GIST Entropy improvements #947

fwaibl · 2022-02-16T15:15:06Z

This pull request contains two changes to the GIST entropy calculation:

Correction term for the "reference volume" in the nearest neighbor entropy. This significantly improves convergence of the entropy in bulk, at the cost of a minor slow-down. There is a flag "oldnnvolume" to recover the old behavior.
This implements a new version of the nearest neighbor search. The new version allow the user to choose how many layers of neighboring voxels should be used, using a new option "nnsearchlayers". With nnsearchlayers 1 (default), the results are almost exactly the same. Using a higher value improves bulk convergence of the entropy. Furthermore, the new implementation deals differently with waters that are numerically at the same position (this is very rare).

Timings (Action Post, using 10000 frames of a pure water simulation):

old, already including the previous speedup: 258s
with the volume correction: 267 s
with new NN search (1 layers), and the volume correction: 287 s
with new NN search (5 layers), and the volume correction: 439 s (all values >1 should have similar timing, since voxels are omitted if it can be proven that the nearest neighbor is already found)

I attach a plot of the average entropy contributions calculated from a pure water MD (lower is better, since the entropy is relative to bulk). Note the log scale.

In my opinion, the volume correction term is a significant improvement, since it reduces the bulk entropy a lot, and the slow-down is very small. I am not so sure about the new NN search however, since it it less relevant for the convergence (the log scale makes it look bigger, but in fact most of the error is compensated by the volume correction), and the calculation is always a bit slower. I also don't know exactly why it is slower with "nnsearchlayers 1".

Another question: I added some unit tests in the unitTests folder. To do so, I needed to move the new functionality into a separate header (GistEntropyUtils.h) and cpp file. Is the file naming etc. ok with you? I could easily move everything into Action_GIST.cpp, but then I can't use the unit tests any more.

In GIST, the six-dimensional entropy calculation requires the translational and orientational distance to the nearest neighbor (NN). However, if the translational distance is larger than the 6D distance to the current NN, the orientational distance can be skipped safely. This is a significant speedup (about 2x in my test), since the orientational distance contains an arccos.

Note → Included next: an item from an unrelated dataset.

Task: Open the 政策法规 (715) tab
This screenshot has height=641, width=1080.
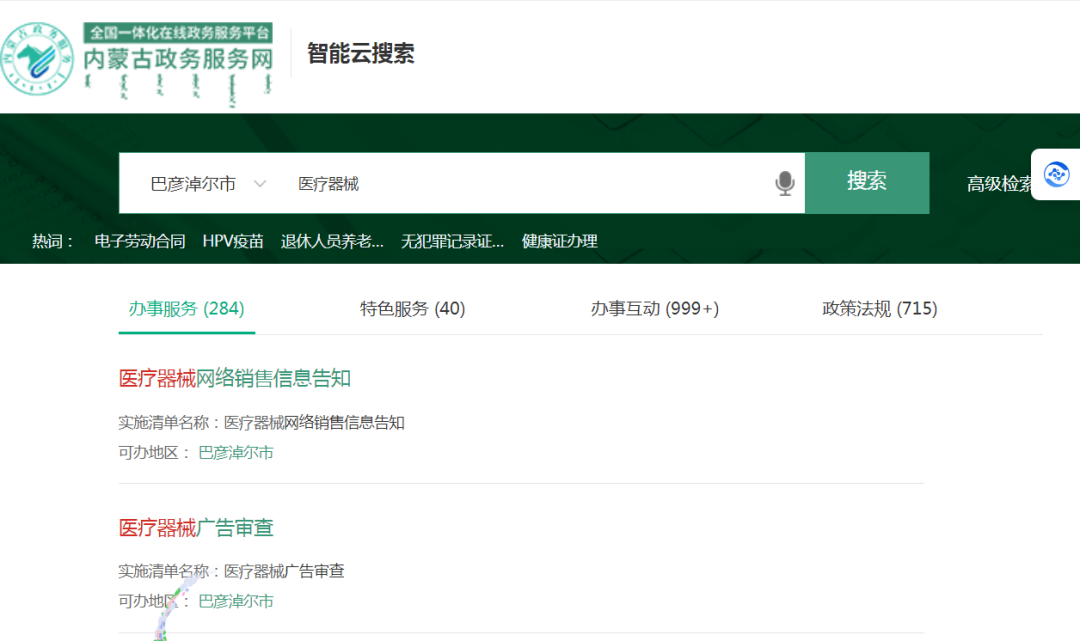Action: click(x=879, y=309)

The nearest-neighbor density is approximated by finding the distance to the nearest neighbor of each point, computing a sphere volume from this distance, and comparing this to the volume that is expected from a homogeneous density. In GIST, the sphere volume in rotational space and the combined translation+rotation space was approximated by a Taylor expansion. This patch implements the exact volume in rotational space analytically, and uses a tabulated correction factor for distances up to 10 Angstrom to correct the 6-D volume. The result is a better convergence of the bulk entropy, at the cost of about 3.4% calculation time (Action Post) in my test (a pure water box containg 3333 water molecules, using 10000 frames). The bulk entropy (should be zero) is reduced from 2.3e-4 to 5e-5 kcal/mol/A^3 for dTSsix and from 7.7e-4 to 2.3e-4 for dTSorient. The individual voxel values are almost perfectly correlated to the old results (R^2=0.99996).

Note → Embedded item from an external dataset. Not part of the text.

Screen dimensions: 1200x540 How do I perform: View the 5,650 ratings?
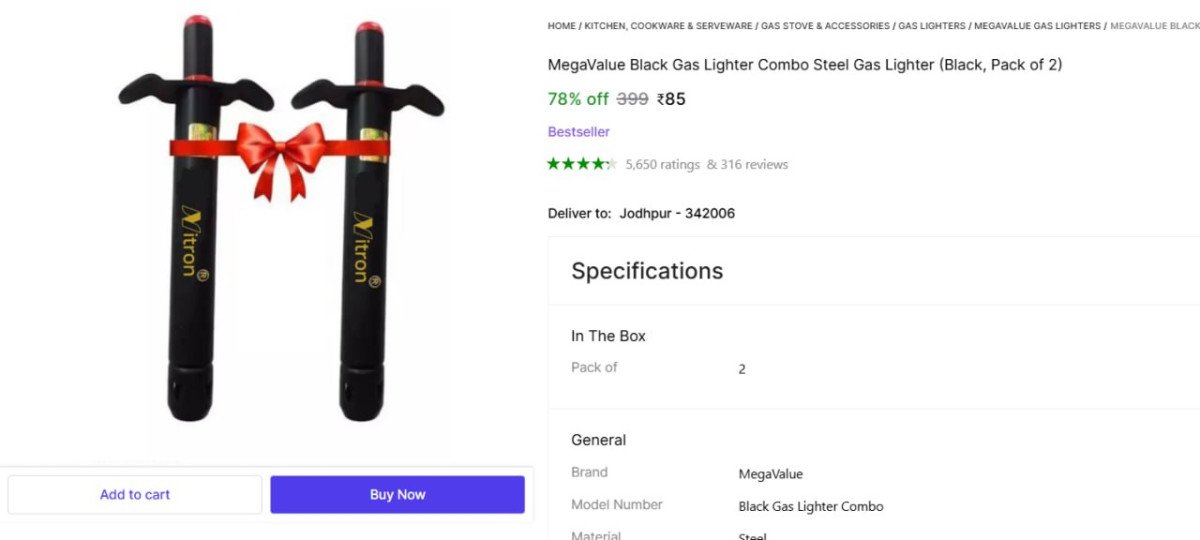click(x=662, y=165)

In the old algorithm, neighbors were searched in the respective voxel and in all of its direct neighbors. The new algorithm lets the user choose how many layers of neighboring voxels should be search. The default is 1, which corresponds to the old behavior. There is a tiny difference in how distances of 0 are treated. In the old code, they were omitted. In the new code, there is a constant (GIST_TINY) which is used if the resulting distance is 0. This leads to numerically different values in about 0.01% of the voxels.

…er-MD-master

AmberJenkins · 2022-02-16T15:26:01Z

The PGI build in Jenkins failed.

fwaibl · 2022-02-16T15:28:37Z

Obviously, the tests are failing because the GIST results are not the same any more. How is this usually handled in cpptraj? Do we need to increase the major (or minor) version number, or do we wait until a new cpptraj version is released?

fwaibl · 2022-02-16T15:31:41Z

If we need to obtain exactly the same results, I can replace the "oldnnvolume" flag for a "newnnvolume" one and make the old behavior the default. Further, I would have to revert the behavior for water molecules at the same position to the old behavior (I am not sure which behavior is actually preferred...)
Should I do that?

drroe · 2022-02-16T18:56:29Z

Obviously, the tests are failing because the GIST results are not the same any more. How is this usually handled in cpptraj? Do we need to increase the major (or minor) version number, or do we wait until a new cpptraj version is released?

So typically the way I have been versioning is revisions are for changes which do not change existing output, minor versions are for when input/output changes, and major versions are for when a significant part of the code (API etc) are altered. In this case, we would probably want a minor version bump (resetting the revision number) since output changes (see description in sec/Version.h).

If we need to obtain exactly the same results, I can replace the "oldnnvolume" flag for a "newnnvolume" one and make the old behavior the default.

Is there any advantage to retaining the old behavior? The new method seems like it is better behaved. However, there is often a benefit to retaining old behavior (for e.g. reproducing old results), particularly if the new results are numerically different. @gosldorf @EricChen521 @tkurtzman what do you think?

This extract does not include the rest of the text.